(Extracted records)
[Start of Attachment]
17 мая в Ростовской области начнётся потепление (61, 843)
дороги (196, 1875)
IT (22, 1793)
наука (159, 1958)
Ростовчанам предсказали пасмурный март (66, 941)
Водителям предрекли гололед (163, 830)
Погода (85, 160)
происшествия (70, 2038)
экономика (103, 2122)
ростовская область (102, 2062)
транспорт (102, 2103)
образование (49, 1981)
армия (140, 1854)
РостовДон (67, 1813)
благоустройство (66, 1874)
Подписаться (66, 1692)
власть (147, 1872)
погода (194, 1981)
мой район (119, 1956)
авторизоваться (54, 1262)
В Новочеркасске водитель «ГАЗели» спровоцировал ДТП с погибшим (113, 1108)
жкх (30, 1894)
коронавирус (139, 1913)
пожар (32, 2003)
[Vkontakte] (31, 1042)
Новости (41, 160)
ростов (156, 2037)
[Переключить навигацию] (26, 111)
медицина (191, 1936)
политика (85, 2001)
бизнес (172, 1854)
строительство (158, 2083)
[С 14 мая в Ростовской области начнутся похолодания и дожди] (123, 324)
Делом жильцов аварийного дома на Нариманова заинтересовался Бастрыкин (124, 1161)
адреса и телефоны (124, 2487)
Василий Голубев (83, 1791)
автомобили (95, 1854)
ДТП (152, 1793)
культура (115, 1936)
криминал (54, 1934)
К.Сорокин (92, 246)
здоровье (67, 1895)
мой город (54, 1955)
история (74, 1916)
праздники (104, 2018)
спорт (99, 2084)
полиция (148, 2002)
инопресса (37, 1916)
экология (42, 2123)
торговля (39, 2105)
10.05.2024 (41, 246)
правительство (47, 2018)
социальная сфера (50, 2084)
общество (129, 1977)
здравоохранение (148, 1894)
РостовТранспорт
[End of Attachment]
(Work required)
Return the records exactly, character for character.

(Task response)
17 мая в Ростовской области начнётся потепление (61, 843)
дороги (196, 1875)
IT (22, 1793)
наука (159, 1958)
Ростовчанам предсказали пасмурный март (66, 941)
Водителям предрекли гололед (163, 830)
Погода (85, 160)
происшествия (70, 2038)
экономика (103, 2122)
ростовская область (102, 2062)
транспорт (102, 2103)
образование (49, 1981)
армия (140, 1854)
РостовДон (67, 1813)
благоустройство (66, 1874)
Подписаться (66, 1692)
власть (147, 1872)
погода (194, 1981)
мой район (119, 1956)
авторизоваться (54, 1262)
В Новочеркасске водитель «ГАЗели» спровоцировал ДТП с погибшим (113, 1108)
жкх (30, 1894)
коронавирус (139, 1913)
пожар (32, 2003)
[Vkontakte] (31, 1042)
Новости (41, 160)
ростов (156, 2037)
[Переключить навигацию] (26, 111)
медицина (191, 1936)
политика (85, 2001)
бизнес (172, 1854)
строительство (158, 2083)
[С 14 мая в Ростовской области начнутся похолодания и дожди] (123, 324)
Делом жильцов аварийного дома на Нариманова заинтересовался Бастрыкин (124, 1161)
адреса и телефоны (124, 2487)
Василий Голубев (83, 1791)
автомобили (95, 1854)
ДТП (152, 1793)
культура (115, 1936)
криминал (54, 1934)
К.Сорокин (92, 246)
здоровье (67, 1895)
мой город (54, 1955)
история (74, 1916)
праздники (104, 2018)
спорт (99, 2084)
полиция (148, 2002)
инопресса (37, 1916)
экология (42, 2123)
торговля (39, 2105)
10.05.2024 (41, 246)
правительство (47, 2018)
социальная сфера (50, 2084)
общество (129, 1977)
здравоохранение (148, 1894)
РостовТранспорт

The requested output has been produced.